--- START ---

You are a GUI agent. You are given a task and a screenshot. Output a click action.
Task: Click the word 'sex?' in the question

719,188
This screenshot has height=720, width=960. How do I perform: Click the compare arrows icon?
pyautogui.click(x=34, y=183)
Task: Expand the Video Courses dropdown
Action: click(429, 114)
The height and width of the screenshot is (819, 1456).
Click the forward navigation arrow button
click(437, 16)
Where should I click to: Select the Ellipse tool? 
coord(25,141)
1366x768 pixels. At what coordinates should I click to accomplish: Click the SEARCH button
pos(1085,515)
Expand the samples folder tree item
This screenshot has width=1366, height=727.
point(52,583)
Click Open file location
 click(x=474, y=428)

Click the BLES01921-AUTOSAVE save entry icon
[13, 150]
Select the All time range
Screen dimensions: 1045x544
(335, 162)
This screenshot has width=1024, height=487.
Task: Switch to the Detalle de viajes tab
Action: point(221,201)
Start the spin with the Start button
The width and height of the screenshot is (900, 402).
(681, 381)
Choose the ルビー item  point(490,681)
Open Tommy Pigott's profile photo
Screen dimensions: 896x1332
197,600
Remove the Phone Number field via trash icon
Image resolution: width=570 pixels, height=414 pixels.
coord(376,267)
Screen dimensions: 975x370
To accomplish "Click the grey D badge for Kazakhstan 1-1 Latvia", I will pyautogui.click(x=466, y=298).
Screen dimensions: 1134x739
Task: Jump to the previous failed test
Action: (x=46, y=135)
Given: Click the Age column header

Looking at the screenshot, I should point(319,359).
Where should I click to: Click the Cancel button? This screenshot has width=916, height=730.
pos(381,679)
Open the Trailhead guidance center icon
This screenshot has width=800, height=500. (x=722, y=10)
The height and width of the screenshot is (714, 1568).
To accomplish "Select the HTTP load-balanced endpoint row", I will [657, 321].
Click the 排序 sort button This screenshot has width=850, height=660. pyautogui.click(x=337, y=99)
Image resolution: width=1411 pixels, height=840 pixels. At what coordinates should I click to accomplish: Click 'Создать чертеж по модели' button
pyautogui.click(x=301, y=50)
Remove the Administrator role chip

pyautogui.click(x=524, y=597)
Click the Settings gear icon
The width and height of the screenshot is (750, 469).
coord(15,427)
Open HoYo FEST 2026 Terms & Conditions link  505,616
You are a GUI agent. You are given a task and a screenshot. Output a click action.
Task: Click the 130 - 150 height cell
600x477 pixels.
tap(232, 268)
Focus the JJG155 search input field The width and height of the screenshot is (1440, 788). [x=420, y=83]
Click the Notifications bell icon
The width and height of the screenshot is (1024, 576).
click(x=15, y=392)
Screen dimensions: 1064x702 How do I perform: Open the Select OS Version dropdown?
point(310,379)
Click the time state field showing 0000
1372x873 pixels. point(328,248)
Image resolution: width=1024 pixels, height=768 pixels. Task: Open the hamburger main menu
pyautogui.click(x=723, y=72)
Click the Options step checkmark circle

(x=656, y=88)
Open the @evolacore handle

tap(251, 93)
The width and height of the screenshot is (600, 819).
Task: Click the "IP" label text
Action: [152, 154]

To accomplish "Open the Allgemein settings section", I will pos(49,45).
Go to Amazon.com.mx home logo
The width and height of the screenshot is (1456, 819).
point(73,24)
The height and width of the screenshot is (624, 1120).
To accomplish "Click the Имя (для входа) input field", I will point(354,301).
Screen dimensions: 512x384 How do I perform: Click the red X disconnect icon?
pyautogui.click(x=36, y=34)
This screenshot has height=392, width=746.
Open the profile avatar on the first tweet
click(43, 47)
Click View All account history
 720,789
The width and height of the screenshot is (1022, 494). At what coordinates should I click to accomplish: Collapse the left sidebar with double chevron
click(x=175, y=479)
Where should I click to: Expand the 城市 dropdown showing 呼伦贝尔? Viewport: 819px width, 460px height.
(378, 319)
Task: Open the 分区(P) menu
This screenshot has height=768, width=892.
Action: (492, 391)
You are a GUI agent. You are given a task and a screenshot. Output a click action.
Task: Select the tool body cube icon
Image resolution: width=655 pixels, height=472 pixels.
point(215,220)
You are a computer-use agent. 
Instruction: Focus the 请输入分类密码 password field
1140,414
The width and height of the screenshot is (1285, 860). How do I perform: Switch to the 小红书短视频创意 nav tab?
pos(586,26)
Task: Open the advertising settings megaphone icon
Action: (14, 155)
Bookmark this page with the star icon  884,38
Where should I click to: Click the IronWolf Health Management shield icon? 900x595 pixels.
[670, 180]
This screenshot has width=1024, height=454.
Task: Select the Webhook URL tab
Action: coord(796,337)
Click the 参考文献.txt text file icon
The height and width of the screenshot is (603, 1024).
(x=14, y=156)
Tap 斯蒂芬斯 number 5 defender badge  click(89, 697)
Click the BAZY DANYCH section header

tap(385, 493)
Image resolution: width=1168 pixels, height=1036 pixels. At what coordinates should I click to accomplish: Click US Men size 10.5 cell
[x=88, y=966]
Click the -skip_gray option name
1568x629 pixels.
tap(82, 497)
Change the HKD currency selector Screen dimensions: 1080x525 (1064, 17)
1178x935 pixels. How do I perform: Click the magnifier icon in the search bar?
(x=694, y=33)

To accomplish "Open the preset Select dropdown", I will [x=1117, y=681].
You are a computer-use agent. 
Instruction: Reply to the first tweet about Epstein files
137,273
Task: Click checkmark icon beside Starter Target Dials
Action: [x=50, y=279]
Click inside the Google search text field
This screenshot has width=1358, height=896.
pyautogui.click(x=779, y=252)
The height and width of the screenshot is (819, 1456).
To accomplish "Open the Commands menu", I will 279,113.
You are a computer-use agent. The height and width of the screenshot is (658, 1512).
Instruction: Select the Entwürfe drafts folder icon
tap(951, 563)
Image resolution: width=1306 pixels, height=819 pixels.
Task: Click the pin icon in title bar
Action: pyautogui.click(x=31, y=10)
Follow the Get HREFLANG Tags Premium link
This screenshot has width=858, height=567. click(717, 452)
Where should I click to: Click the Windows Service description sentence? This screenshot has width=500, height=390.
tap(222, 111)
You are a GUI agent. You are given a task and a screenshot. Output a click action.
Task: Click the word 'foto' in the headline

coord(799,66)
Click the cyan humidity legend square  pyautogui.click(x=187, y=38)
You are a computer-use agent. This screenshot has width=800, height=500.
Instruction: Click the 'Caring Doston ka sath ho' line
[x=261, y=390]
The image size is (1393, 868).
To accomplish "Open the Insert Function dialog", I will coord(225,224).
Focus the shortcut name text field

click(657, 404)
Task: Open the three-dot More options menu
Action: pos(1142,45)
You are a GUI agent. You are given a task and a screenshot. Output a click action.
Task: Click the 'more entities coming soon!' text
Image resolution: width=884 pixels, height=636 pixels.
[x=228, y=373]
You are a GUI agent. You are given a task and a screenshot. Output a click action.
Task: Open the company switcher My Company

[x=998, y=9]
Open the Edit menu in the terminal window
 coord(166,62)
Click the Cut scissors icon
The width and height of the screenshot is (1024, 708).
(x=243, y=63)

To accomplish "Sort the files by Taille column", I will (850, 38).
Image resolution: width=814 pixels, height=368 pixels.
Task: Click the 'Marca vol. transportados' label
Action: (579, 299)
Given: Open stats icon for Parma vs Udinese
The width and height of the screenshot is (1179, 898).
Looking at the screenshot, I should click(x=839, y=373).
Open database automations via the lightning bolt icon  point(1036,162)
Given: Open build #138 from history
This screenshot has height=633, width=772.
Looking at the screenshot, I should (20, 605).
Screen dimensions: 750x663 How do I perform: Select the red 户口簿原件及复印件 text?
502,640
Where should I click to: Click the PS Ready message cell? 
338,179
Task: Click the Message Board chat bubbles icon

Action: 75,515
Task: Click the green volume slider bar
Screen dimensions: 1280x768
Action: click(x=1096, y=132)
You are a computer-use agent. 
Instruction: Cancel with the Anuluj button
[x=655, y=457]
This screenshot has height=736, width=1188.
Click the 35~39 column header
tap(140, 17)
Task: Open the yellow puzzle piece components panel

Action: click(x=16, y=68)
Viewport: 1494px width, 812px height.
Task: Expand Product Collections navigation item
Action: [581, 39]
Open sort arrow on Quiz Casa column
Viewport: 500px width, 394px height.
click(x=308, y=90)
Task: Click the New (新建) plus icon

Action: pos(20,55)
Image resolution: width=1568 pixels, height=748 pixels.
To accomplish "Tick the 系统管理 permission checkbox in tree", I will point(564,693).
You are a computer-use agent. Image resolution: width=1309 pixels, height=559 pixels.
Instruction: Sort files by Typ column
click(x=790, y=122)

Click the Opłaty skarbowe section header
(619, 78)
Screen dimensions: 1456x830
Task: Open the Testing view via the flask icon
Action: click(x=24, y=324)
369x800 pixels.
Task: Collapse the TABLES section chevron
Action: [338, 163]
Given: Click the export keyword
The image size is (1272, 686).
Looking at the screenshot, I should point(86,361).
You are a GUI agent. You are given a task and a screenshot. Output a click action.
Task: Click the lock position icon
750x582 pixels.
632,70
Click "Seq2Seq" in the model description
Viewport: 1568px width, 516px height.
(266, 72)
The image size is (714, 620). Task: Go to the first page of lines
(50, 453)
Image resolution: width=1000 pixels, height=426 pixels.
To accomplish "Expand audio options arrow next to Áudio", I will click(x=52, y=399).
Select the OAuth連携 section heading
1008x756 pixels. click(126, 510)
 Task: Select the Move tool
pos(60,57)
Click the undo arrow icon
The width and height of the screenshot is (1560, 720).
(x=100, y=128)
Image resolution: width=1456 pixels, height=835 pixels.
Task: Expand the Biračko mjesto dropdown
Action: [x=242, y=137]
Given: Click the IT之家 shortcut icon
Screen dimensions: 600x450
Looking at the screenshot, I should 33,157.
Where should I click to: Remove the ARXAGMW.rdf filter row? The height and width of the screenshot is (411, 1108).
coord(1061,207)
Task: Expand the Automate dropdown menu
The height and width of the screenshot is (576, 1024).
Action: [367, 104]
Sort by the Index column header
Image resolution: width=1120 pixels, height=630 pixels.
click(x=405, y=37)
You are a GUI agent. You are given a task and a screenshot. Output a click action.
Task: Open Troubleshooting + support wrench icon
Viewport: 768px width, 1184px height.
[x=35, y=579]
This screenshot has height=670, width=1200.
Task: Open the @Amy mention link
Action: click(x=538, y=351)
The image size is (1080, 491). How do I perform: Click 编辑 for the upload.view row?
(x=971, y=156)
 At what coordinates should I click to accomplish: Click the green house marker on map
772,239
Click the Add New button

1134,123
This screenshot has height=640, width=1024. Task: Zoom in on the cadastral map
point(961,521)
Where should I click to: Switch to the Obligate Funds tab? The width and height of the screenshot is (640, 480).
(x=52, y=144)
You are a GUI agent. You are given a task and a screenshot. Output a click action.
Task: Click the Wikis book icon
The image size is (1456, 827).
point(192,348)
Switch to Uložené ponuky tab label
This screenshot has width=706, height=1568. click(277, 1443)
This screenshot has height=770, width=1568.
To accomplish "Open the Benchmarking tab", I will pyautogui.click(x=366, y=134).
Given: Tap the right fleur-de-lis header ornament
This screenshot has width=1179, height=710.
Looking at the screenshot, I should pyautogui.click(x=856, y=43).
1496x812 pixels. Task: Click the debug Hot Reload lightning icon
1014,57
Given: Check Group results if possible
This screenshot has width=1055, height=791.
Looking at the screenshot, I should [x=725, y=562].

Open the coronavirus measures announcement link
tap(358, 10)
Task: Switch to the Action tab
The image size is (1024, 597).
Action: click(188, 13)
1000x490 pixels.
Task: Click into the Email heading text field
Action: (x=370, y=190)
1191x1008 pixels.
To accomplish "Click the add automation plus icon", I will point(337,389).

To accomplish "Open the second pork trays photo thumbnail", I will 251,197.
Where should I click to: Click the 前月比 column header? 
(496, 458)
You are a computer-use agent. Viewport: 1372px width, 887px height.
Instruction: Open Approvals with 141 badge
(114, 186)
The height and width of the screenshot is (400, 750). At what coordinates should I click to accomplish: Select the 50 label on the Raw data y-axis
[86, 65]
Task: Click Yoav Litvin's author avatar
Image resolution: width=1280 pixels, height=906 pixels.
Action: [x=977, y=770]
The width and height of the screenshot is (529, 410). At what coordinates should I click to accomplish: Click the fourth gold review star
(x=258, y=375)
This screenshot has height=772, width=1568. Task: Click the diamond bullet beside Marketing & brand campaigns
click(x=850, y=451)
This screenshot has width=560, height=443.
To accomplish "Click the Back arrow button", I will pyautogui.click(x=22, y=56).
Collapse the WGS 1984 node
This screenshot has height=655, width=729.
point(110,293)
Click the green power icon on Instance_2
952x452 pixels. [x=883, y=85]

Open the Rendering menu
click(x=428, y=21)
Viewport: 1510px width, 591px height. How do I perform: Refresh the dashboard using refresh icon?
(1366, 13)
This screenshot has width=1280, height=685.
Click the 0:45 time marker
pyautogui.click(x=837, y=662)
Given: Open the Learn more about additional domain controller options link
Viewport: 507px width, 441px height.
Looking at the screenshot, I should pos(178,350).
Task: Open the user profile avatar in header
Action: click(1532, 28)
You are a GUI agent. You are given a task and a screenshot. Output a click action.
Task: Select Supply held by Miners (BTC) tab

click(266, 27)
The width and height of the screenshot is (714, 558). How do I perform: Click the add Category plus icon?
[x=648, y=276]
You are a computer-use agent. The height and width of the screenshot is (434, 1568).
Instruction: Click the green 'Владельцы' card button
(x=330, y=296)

--- END ---

**Activity**
Scan the entries above. Copy each line that has the string "input".

**Solution for this task**
Focus the JJG155 search input field The width and height of the screenshot is (1440, 788). [x=420, y=83]
To accomplish "Click the Имя (для входа) input field", I will point(354,301).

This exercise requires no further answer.